Days pass. Layla hears nothing about Soheil. Jake tells her that her message has found a wide audience on social media and that there is clamoring for an investigation into this government facility. Layla notices protesters now gathered outside the camp gates—among them David and Soheil. Determined now to close the camp, Layla, with the help of Jake and other friends, plans a Gandhi-style silent protest. Internees, all teenagers, will line up in front of the gate in solidarity and together raise their fists high in the air. The peaceful protest, however, sparks a riot, and in the confusion Soheil is killed when he tries to climb over the camp’s electrified fence in a desperate effort to join the internees’ protest.

In the wake of the protest, the Director singles out Layla. She is sent to solitary confinement. Under days of intense interrogation and physical abuse by an increasingly enraged Director, Layla refuses to reveal any of the names of those who helped organize the protest nor any of their future plans. Concerned over such blatant violations of the Geneva Convention—Layla is 17 and considered a minor—Jake himself reports the Director’s behavior, and Layla is released only to find her parents have been taken away.

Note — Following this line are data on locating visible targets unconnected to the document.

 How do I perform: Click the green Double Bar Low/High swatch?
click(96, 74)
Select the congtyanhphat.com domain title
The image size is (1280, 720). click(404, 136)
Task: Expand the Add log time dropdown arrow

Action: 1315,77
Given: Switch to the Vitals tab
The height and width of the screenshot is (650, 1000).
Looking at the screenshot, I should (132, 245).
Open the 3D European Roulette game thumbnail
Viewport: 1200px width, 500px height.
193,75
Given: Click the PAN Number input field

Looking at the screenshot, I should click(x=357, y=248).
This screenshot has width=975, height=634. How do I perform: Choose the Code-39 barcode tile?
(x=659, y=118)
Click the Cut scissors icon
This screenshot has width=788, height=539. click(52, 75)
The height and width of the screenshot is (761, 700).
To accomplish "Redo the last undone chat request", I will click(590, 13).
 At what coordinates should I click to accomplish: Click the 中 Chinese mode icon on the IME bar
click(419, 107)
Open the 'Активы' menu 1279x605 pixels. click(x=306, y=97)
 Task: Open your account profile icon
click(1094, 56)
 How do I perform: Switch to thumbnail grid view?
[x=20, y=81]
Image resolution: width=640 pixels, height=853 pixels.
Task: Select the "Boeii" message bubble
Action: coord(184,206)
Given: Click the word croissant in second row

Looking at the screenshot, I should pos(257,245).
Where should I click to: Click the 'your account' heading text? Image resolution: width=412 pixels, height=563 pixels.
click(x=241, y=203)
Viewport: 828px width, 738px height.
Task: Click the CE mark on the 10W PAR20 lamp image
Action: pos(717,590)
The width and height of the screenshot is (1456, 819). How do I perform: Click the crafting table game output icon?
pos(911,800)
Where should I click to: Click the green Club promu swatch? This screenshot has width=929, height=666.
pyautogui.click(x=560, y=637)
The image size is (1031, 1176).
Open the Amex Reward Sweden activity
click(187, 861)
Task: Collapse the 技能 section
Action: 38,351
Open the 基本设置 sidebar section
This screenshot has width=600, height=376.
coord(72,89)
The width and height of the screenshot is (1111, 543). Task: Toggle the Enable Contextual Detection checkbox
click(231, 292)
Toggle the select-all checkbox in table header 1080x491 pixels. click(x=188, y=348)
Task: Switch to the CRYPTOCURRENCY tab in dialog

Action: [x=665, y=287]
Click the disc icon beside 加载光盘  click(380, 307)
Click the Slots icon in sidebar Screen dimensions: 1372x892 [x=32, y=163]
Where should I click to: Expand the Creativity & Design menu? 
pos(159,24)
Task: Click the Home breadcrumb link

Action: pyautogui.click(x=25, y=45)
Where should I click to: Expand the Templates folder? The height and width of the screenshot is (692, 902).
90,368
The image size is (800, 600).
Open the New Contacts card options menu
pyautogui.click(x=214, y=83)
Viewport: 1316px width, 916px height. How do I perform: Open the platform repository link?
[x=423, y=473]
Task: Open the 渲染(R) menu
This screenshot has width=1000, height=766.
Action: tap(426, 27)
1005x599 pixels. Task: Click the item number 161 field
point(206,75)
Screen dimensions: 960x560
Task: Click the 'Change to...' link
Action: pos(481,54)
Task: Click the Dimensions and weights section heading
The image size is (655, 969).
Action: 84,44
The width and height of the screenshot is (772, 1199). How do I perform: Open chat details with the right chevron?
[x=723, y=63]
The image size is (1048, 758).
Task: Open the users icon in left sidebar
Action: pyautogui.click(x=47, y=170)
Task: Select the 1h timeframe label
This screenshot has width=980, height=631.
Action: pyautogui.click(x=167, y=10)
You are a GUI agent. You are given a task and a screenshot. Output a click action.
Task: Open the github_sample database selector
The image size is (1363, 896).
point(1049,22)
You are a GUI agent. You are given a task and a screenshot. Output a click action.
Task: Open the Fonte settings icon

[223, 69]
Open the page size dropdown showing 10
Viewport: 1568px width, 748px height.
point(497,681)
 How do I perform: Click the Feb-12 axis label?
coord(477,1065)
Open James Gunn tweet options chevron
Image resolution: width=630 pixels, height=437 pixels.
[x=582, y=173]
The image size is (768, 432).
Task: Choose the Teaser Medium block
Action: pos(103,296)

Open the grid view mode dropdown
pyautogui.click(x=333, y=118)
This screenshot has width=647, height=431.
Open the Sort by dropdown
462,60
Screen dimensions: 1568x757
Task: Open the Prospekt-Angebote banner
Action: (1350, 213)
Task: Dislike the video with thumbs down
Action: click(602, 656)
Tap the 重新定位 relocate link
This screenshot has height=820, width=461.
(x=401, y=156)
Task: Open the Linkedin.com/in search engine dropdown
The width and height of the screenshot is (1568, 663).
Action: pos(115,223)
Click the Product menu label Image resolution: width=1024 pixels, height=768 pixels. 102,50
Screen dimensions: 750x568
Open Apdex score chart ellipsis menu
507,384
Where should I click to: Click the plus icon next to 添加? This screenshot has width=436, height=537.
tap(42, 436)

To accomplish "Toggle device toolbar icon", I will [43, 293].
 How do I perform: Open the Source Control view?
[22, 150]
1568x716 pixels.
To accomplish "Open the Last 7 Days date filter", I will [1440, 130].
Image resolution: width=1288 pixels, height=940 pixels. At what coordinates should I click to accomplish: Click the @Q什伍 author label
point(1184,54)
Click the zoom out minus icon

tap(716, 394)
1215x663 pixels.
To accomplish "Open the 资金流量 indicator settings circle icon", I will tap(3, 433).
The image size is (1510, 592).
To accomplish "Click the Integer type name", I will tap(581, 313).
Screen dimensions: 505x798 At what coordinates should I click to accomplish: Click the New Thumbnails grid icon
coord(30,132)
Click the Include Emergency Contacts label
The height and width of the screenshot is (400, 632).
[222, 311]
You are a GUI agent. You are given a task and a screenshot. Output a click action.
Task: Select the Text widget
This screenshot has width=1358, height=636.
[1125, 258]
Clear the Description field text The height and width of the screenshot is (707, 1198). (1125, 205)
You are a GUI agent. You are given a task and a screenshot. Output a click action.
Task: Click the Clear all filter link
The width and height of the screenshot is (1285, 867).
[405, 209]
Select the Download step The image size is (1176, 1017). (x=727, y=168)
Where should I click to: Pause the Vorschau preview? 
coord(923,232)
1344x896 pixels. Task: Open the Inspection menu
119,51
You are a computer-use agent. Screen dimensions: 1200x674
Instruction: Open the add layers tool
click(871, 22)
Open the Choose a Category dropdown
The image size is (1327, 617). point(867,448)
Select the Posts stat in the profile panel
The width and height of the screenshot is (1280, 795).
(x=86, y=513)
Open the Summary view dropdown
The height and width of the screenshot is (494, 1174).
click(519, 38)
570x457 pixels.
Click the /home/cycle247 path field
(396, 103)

Layla now organizes a massive camp protest outside the Director’s office and in full view of the phalanx of press outside the main gates. They demand the release of Layla’s parents. Internees, fired up by Layla’s passionate speech, chant that it is time to close the camp. The Director, gun in hand, emerges from his office accompanied by Layla’s parents. He hands them over but threatens immediate disciplinary action if the protestors do not disband. When they refuse, the Director orders the guards to shoot Layla. They refuse. The Director raises his gun and fires, but Jake bravely jumps in front of Layla, taking the bullet. He dies almost immediately.

Within two days the camp is closed. Layla understands she and her parents are free to return to their lives but that they will never be the same again.